Problem requirements: Each entry should be copied as it stands, leaving the pictures behind.

Recorded data:
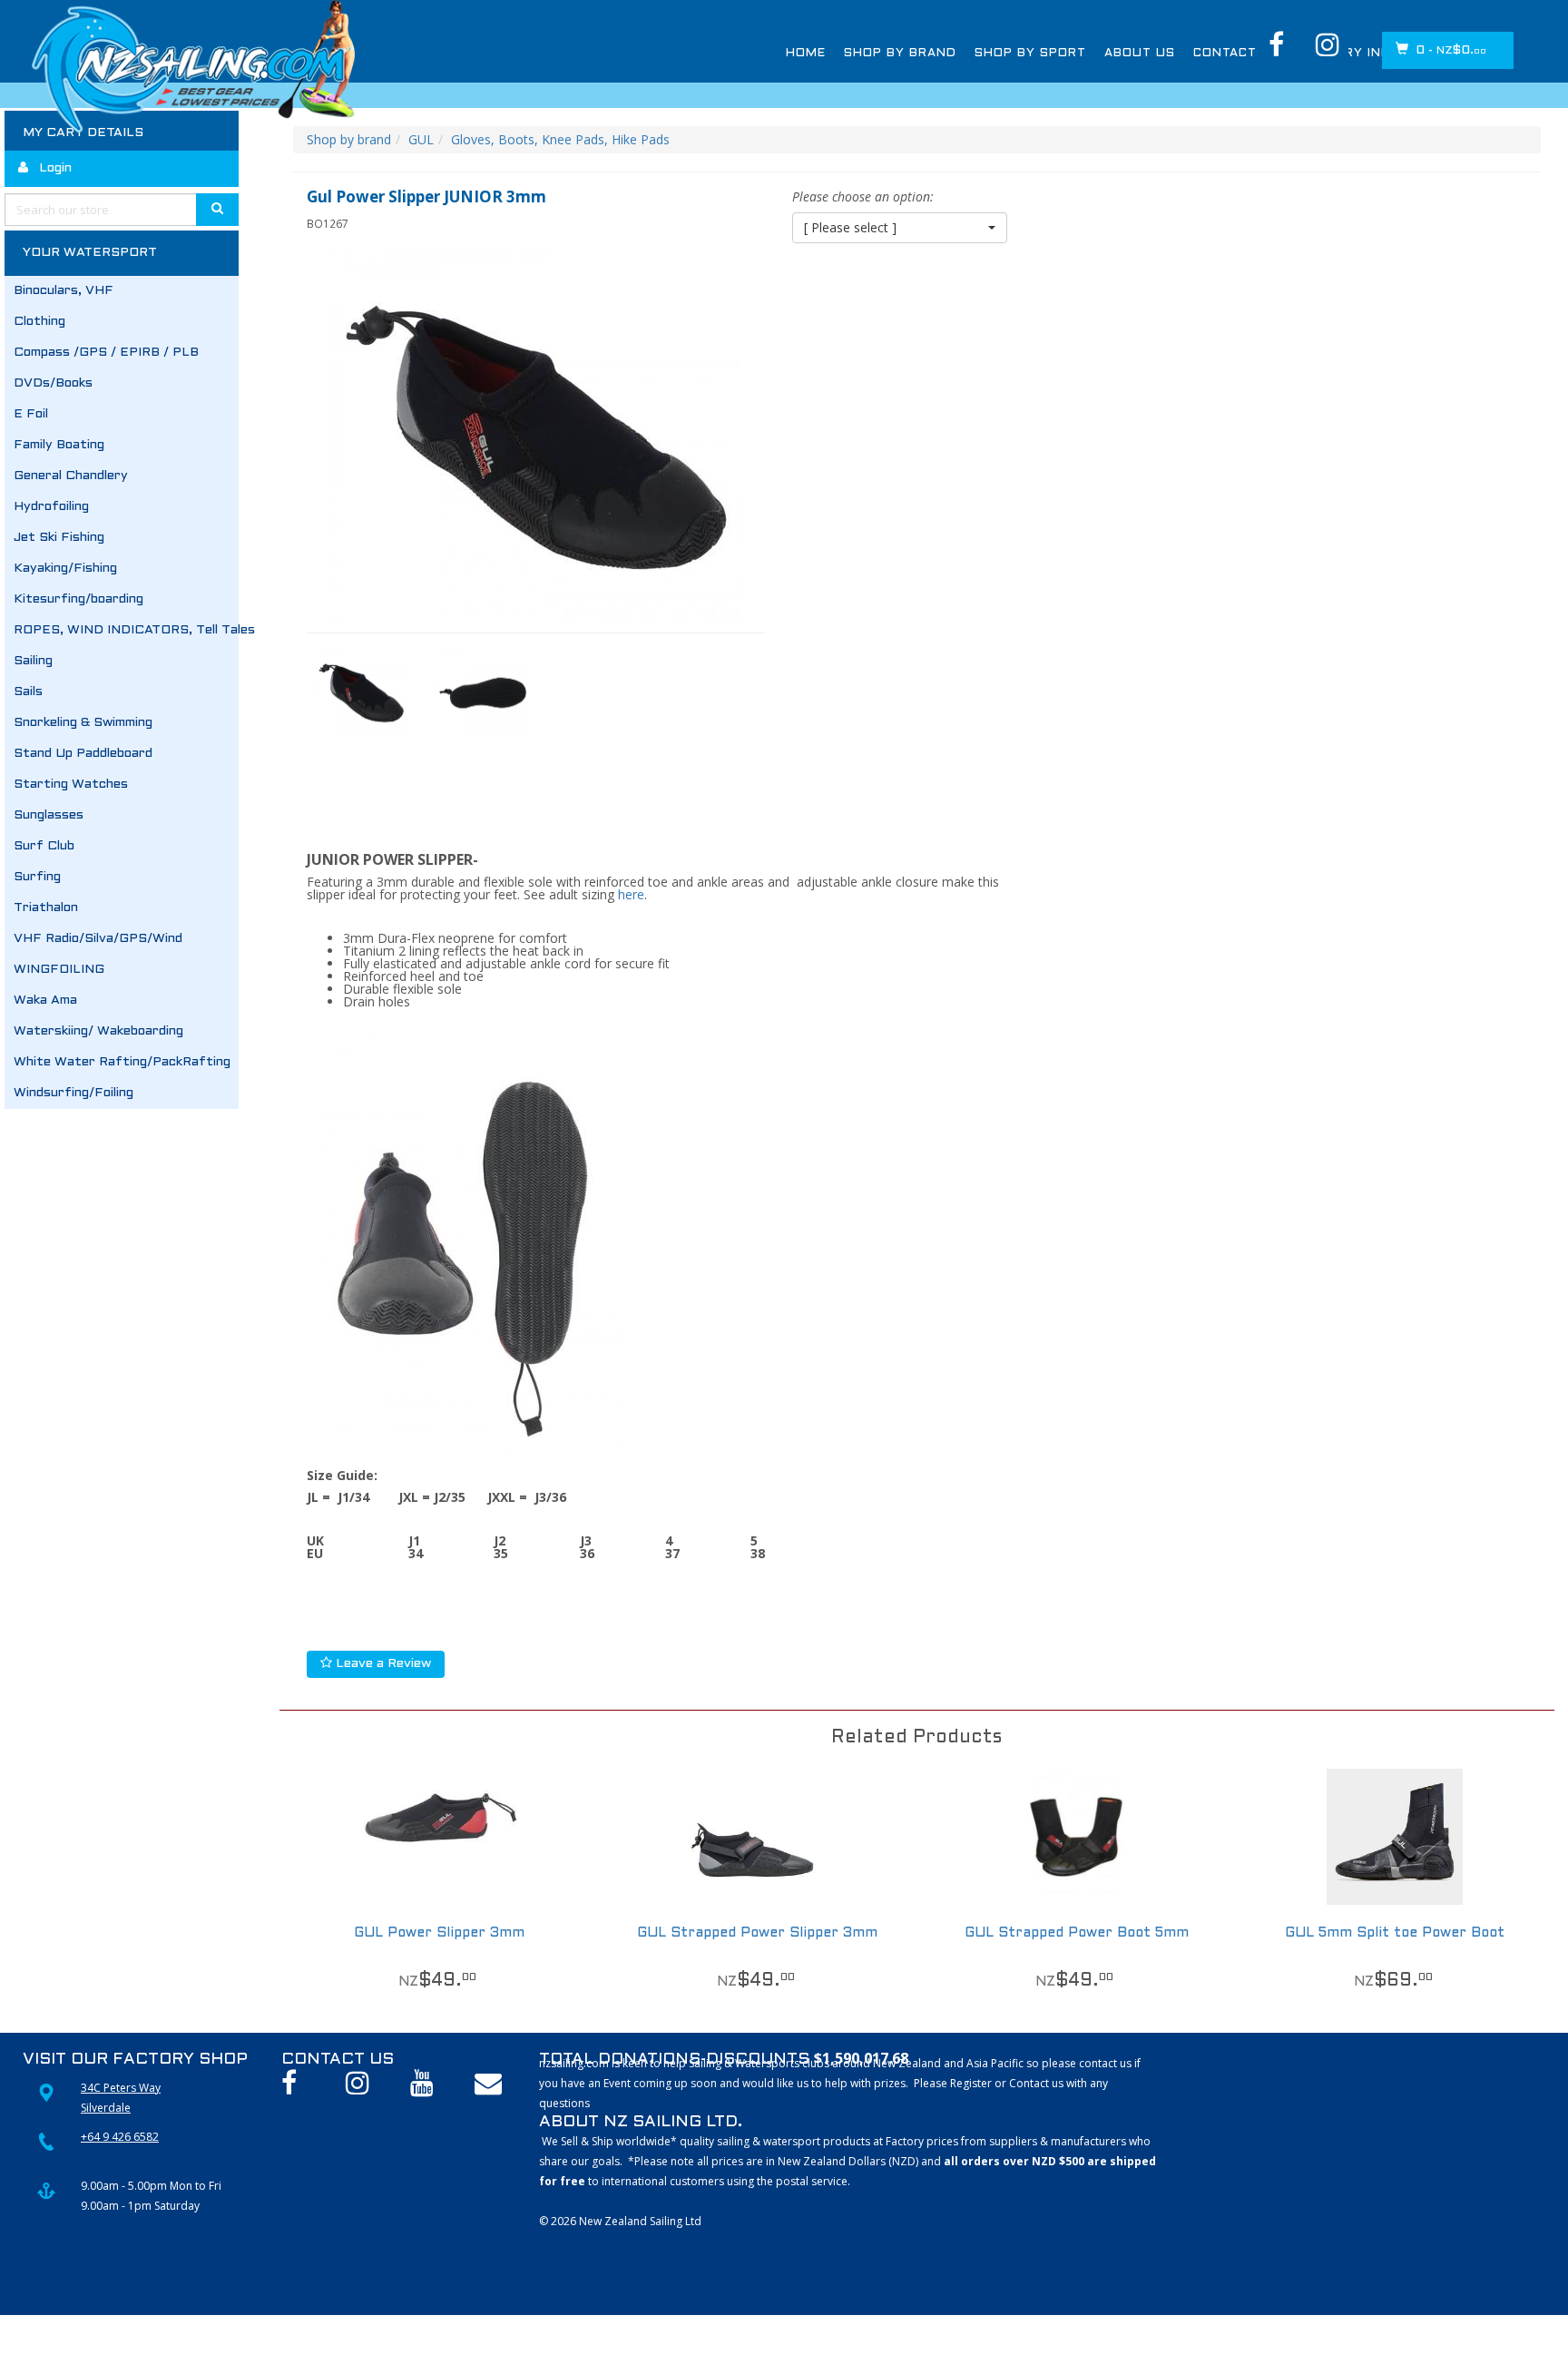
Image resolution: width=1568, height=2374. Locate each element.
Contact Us (1236, 53)
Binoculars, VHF (63, 291)
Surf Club (44, 846)
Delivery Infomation (1374, 53)
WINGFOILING (59, 970)
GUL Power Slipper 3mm (439, 1933)
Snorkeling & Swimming (83, 723)
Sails (28, 692)
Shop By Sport (1030, 53)
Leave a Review (381, 1664)
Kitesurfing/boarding (78, 599)
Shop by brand (349, 139)
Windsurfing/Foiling (73, 1093)
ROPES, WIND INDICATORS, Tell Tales (126, 630)
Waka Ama (45, 1000)
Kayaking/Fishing (65, 568)
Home (806, 53)
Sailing (33, 661)
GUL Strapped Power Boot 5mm (1077, 1933)
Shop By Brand (900, 53)
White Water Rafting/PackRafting (122, 1062)
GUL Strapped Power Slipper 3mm (757, 1933)
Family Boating (59, 445)
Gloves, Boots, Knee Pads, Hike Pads (560, 139)
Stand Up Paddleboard (83, 754)
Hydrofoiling (51, 507)
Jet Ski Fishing (59, 538)
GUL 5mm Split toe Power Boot (1394, 1933)
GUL (421, 139)
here (631, 894)
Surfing (37, 877)
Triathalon (46, 908)
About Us (1139, 53)
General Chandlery (71, 476)
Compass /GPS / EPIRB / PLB (106, 352)
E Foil (31, 414)
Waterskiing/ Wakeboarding (98, 1031)
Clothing (39, 322)
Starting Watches (71, 784)
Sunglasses (48, 815)
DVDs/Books (53, 383)
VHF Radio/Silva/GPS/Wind (98, 939)
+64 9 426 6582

Result:
Image resolution: width=1568, height=2374. Locate each element.
Contact Us (1236, 53)
Binoculars, VHF (63, 291)
Surf Club (44, 846)
Delivery Infomation (1374, 53)
WINGFOILING (59, 970)
GUL Power Slipper 3mm (439, 1933)
Snorkeling & Swimming (83, 723)
Sails (28, 692)
Shop By Sport (1030, 53)
Leave a Review (381, 1664)
Kitesurfing/boarding (78, 599)
Shop by brand (349, 139)
Windsurfing/Foiling (73, 1093)
ROPES, WIND INDICATORS, Tell Tales (126, 630)
Waka Ama (45, 1000)
Kayaking/Fishing (65, 568)
Home (806, 53)
Sailing (33, 661)
GUL Strapped Power Boot 5mm (1077, 1933)
Shop By Brand (900, 53)
White Water Rafting/PackRafting (122, 1062)
GUL Strapped Power Slipper 3mm (757, 1933)
Family Boating (59, 445)
Gloves, Boots, Knee Pads, Hike Pads (560, 139)
Stand Up Paddleboard (83, 754)
Hydrofoiling (51, 507)
Jet Ski Fishing (59, 538)
GUL 5mm Split toe Power Boot (1394, 1933)
GUL (421, 139)
here (631, 894)
Surfing (37, 877)
Triathalon (46, 908)
About Us (1139, 53)
General Chandlery (71, 476)
Compass /GPS / EPIRB / PLB (106, 352)
E Foil (31, 414)
Waterskiing/ Wakeboarding (98, 1031)
Clothing (39, 322)
Starting Watches (71, 784)
Sunglasses (48, 815)
DVDs/Books (53, 383)
VHF Radio/Silva/GPS/Wind (98, 939)
+64 9 426 6582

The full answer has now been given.